The United States’ abstention Friday reflected mounting frustration in the Obama administration over settlement growth that the United States considers an obstacle to peace.

The resolution came one day after a scheduled vote was postponed when the sponsor, Egypt, withdrew it after the Egyptian president spoke by phone with President-elect Donald Trump.

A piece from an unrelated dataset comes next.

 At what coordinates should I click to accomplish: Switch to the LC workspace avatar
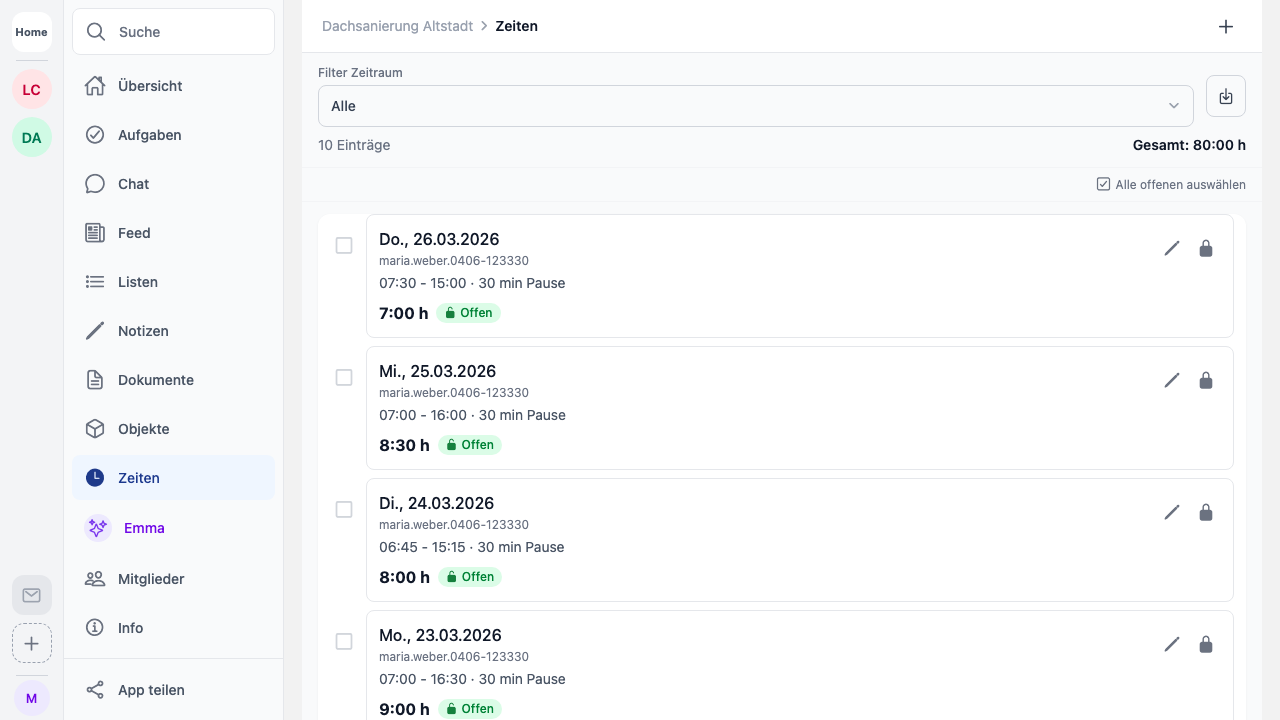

Friday’s resolution was sponsored by New Zealand, Malaysia, Venezuela and Senegal.

Shortly before the vote, several U.S. senators said that if it passed, they would introduce legislation to cut off U.S. funding to the United Nations and to any states that voted in favor of it.

On Friday, an Israeli official said Obama and Secretary of State John Kerry “secretly cooked up with the Palestinians an extreme anti-Israeli resolution behind Israel’s back, which would be a tail wind for terror and boycotts and effectively make the Western Wall occupied Palestinian territory,” the Associated Press reported.

The official, who wasn’t authorized to be quoted by name, also praised Trump for heading off the resolution on Thursday.

Israel knew the U.S. was coordinating an “ambush” with the Palestinians, said another Israeli official, who similarly demanded anonymity.

A senior Obama administration official fired back, saying Egypt championed the resolution “from the start” and crediting “other Security Council members, not the United States,” for the renewed push on Friday. The resolution is now sponsored by New Zealand, Malaysia, Senegal and Venezuela.

The U.S., along with the Palestinians and nearly all of the international community, considers Israeli settlements in the West Bank and east Jerusalem obstacles to peace. Some 600,000 Israelis live in the two territories, which Israel captured in the 1967 Mideast war.

Trump has signaled he will be far more sympathetic to Israel.